ShEx and SHACL contain large fragments with identical expressive power connected by a duality between least and greatest fixpoint semantics.

A machine-rendered reading of the paper's core claim, the machinery that carries it, and where it could break.

The paper supplies a single formal semantics that covers least fixpoint, greatest fixpoint, and supported-model interpretations for shape languages. It then proves that, once restricted to stratified fragments, the least-fixpoint version of SHACL and the greatest-fixpoint version of ShEx coincide exactly in what they can express. The same duality maps every query in one fragment to a corresponding query in the other. The work also gives a full complexity map for validation under each semantics, showing that supported-model semantics is harder in the combined case. Practitioners gain a clear picture of which shape constraints can be moved between the two languages without changing their meaning.

==================================================

Stated problem A ▸ In the summary of the ShEx and SHACL paper, which semantics is shown to be harder for validation in the combined case?
Stated problem B ▸ In the ShEx and SHACL summary, retype the stretch from "A machine-rendered reading" through "changing their meaning.".
Stated problem C ▸ Extend the summary of the ShEx and SHACL paper, picking up after its last sentence.
The records have no connection to the ShEx and SHACL summary.

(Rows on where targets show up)
==================================================

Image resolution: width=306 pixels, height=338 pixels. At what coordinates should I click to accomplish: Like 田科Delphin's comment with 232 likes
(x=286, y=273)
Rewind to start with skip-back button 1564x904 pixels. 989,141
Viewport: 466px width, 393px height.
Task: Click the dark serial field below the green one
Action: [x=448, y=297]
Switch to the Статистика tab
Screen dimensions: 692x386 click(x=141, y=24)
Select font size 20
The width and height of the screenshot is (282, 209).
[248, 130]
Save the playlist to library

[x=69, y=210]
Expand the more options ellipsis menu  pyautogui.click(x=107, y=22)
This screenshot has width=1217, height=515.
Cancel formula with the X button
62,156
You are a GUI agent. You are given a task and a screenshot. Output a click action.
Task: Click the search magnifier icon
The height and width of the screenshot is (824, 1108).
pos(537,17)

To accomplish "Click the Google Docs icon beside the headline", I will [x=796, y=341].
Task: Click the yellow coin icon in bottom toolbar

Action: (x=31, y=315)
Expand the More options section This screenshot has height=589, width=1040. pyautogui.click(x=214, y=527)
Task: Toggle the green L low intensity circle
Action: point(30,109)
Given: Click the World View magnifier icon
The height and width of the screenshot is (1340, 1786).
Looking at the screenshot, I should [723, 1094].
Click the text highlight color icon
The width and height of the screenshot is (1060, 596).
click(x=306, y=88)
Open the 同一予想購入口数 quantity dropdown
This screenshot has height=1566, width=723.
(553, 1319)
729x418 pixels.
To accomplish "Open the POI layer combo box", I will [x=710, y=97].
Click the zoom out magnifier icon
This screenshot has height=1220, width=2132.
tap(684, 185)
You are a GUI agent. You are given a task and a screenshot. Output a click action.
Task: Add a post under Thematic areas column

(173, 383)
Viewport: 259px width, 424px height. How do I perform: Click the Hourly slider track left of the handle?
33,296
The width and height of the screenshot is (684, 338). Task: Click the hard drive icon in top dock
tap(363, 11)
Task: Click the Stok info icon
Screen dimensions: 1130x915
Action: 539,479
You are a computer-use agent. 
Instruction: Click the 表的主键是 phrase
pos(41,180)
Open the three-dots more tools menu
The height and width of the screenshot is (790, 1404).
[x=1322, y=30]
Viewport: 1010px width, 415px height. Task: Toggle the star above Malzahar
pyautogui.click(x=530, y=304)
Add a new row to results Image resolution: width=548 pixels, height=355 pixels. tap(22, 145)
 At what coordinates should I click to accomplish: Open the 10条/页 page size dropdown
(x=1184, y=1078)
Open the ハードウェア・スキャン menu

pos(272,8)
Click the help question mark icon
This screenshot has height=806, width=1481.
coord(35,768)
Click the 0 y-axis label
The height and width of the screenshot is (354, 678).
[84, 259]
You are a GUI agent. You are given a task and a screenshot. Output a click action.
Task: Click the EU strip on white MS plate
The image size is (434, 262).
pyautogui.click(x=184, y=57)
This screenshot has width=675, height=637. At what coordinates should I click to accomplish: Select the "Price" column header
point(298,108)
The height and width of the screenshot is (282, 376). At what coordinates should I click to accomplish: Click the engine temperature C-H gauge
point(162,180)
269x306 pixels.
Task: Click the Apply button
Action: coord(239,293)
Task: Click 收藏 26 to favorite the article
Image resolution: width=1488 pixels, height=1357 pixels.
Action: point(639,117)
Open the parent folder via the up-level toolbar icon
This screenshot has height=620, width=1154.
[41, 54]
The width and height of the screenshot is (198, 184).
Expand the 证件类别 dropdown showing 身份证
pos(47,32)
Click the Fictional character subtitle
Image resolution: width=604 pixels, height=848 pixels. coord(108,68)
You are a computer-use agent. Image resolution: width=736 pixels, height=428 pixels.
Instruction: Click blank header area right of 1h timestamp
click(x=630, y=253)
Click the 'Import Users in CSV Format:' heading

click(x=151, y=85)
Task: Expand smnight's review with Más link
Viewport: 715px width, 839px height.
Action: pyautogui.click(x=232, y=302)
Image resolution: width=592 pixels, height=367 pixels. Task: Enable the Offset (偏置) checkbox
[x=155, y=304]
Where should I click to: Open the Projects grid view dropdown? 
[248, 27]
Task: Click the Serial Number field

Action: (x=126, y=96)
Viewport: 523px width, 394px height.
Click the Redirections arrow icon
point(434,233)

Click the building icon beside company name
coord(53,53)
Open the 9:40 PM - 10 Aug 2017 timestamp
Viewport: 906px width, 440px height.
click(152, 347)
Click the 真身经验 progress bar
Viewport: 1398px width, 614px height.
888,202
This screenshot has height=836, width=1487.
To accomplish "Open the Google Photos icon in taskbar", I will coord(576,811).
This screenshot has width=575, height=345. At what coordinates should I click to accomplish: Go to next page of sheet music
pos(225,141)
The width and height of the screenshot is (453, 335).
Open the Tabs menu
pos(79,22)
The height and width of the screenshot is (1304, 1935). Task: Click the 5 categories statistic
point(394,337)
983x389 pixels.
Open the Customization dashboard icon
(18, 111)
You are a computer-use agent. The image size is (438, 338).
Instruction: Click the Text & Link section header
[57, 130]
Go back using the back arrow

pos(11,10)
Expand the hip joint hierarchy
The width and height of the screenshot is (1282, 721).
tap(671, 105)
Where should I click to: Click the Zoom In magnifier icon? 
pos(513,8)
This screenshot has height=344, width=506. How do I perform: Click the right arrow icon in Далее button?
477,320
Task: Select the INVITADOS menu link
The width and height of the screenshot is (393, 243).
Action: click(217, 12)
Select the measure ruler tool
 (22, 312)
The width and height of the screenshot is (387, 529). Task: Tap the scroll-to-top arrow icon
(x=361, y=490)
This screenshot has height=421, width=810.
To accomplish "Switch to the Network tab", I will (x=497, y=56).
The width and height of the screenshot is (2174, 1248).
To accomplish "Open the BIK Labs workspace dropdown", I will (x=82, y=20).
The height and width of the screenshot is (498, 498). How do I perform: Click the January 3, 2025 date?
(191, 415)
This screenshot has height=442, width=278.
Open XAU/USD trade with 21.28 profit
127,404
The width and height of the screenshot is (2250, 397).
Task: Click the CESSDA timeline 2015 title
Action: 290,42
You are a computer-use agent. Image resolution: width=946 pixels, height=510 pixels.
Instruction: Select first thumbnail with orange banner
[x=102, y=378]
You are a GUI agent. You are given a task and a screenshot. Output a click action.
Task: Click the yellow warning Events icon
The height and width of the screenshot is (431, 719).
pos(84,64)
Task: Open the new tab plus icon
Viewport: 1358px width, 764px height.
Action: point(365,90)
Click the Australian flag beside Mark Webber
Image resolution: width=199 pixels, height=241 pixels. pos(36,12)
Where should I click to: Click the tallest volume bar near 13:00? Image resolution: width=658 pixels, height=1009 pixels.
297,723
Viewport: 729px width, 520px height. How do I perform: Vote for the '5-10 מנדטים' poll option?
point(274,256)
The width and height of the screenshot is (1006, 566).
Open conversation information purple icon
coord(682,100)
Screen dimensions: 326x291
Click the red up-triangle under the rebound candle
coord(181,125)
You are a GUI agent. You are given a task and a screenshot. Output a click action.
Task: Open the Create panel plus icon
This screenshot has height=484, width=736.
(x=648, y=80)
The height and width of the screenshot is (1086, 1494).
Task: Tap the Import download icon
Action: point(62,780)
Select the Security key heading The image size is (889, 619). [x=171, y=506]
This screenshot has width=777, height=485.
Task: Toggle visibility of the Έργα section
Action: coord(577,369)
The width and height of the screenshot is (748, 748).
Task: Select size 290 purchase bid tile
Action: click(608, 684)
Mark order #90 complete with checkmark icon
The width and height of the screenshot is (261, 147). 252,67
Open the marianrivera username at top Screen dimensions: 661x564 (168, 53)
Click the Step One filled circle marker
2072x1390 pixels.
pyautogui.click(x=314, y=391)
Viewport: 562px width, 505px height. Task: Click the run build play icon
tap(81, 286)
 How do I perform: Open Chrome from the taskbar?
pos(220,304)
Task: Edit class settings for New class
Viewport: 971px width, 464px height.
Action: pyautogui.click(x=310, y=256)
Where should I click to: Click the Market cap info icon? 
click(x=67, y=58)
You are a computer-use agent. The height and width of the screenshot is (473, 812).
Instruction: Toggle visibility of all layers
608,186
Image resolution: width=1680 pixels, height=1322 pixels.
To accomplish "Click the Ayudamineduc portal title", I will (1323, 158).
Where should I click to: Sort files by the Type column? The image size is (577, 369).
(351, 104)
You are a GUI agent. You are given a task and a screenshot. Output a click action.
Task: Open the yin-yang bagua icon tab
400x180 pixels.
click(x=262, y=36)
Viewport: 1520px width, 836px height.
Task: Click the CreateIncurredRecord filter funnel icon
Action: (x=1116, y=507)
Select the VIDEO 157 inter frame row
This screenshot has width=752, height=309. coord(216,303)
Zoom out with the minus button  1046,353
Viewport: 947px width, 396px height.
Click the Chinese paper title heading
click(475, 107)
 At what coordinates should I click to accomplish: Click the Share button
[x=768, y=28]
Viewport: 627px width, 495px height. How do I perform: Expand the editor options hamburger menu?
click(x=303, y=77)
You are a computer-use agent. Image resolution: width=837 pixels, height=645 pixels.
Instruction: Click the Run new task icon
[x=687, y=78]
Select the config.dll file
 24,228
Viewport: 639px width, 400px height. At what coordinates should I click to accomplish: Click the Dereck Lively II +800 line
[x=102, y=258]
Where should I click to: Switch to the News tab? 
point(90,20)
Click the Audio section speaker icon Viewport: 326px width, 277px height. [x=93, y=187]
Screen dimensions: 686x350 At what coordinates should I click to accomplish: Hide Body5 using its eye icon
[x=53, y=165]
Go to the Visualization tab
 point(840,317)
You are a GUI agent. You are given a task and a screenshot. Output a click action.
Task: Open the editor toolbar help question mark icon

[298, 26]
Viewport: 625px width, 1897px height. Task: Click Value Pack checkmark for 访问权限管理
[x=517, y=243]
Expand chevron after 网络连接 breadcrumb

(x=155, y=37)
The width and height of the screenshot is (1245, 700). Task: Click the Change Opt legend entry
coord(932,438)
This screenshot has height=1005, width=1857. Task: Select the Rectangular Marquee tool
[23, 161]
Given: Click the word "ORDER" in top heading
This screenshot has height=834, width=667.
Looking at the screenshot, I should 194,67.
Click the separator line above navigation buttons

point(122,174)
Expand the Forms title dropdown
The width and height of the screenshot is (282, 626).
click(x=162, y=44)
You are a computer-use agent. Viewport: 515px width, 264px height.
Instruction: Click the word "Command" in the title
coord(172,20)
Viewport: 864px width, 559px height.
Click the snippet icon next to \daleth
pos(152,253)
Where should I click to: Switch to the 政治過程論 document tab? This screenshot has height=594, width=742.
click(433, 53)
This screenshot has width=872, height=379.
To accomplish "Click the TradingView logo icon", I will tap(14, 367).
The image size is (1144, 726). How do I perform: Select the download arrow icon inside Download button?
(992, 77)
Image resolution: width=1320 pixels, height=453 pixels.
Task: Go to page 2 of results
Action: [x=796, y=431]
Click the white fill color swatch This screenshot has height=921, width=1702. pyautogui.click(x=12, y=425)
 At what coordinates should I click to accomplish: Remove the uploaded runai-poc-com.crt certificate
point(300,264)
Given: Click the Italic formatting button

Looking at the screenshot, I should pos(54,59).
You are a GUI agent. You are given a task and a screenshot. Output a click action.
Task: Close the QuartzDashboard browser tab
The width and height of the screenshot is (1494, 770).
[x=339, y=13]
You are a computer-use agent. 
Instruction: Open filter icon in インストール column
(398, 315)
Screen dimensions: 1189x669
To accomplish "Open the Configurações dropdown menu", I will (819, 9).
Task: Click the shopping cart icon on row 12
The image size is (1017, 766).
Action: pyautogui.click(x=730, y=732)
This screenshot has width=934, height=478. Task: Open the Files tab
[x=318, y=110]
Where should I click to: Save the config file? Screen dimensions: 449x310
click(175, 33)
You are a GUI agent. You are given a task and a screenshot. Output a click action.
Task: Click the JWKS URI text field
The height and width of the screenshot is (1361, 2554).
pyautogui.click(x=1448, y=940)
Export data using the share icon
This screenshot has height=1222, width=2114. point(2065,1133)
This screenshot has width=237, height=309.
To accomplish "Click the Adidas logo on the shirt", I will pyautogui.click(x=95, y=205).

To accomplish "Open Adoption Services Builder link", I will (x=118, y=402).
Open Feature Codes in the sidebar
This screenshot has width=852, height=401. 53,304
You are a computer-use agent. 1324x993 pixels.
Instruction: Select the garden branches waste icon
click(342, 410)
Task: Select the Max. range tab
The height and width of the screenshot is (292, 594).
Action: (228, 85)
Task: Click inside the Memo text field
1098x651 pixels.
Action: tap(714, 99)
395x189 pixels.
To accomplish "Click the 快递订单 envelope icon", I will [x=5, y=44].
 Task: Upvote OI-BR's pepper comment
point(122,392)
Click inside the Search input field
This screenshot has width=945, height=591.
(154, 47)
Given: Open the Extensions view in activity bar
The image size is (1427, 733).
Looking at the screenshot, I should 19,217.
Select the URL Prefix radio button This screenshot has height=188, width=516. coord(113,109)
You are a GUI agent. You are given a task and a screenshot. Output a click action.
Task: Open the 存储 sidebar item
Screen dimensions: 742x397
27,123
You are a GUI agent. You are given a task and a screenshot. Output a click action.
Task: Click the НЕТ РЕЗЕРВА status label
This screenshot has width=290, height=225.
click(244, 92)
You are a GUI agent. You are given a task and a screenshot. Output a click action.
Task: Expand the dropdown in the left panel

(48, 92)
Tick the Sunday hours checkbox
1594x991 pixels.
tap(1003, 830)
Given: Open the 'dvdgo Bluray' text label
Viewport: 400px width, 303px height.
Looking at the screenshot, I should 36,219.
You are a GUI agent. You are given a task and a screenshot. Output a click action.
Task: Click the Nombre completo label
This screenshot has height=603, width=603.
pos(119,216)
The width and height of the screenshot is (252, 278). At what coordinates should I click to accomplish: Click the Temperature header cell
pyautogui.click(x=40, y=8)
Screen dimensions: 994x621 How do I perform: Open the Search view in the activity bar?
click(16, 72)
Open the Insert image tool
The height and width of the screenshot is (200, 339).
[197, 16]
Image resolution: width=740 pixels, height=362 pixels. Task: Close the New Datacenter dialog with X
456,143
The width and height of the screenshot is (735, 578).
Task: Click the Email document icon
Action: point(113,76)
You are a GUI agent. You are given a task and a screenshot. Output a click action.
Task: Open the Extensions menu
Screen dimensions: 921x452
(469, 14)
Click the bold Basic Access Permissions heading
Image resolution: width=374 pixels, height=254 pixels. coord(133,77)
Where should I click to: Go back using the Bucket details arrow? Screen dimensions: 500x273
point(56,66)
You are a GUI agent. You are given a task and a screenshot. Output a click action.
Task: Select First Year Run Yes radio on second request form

==================================================

Expected answer A ▸ Supported-model semantics.

Expected answer B ▸
A machine-rendered reading of the paper's core claim, the machinery that carries it, and where it could break.

The paper supplies a single formal semantics that covers least fixpoint, greatest fixpoint, and supported-model interpretations for shape languages. It then proves that, once restricted to stratified fragments, the least-fixpoint version of SHACL and the greatest-fixpoint version of ShEx coincide exactly in what they can express. The same duality maps every query in one fragment to a corresponding query in the other. The work also gives a full complexity map for validation under each semantics, showing that supported-model semantics is harder in the combined case. Practitioners gain a clear picture of which shape constraints can be moved between the two languages without changing their meaning.

Expected answer C ▸
Core claim

Although ShEx and SHACL appear to commit to opposite fixpoint semantics, the paper shows that their stratified fragments are equally expressive and stand in one-to-one correspondence via an explicit duality that swaps least and greatest fixpoints while preserving the sets of satisfying graphs.

What carries the argument

A unifying formal semantics that interprets shape schemas under least fixpoint (LFP), greatest fixpoint (GFP), and supported model (SMS) semantics and isolates a duality operator on stratified fragments.

If this is right

Any shape constraint written in one language's stratified fragment can be mechanically rewritten into the other language while preserving exactly the same set of valid graphs.
Validation algorithms developed for one semantics can be reused for the dual fragment without loss of correctness.
The data-complexity and combined-complexity bounds for LFP, GFP, and SMS validation are now known for both languages, allowing implementers to choose the cheapest semantics that still meets requirements.
Interoperability between ShEx and SHACL validators becomes feasible on the identified common fragments without additional translation layers.

Where Pith is reading between the lines

These are editorial extensions of the paper, not claims the author makes directly.

Tool builders can now offer a single validation engine that switches between LFP and GFP modes while guaranteeing identical results on the dual fragments.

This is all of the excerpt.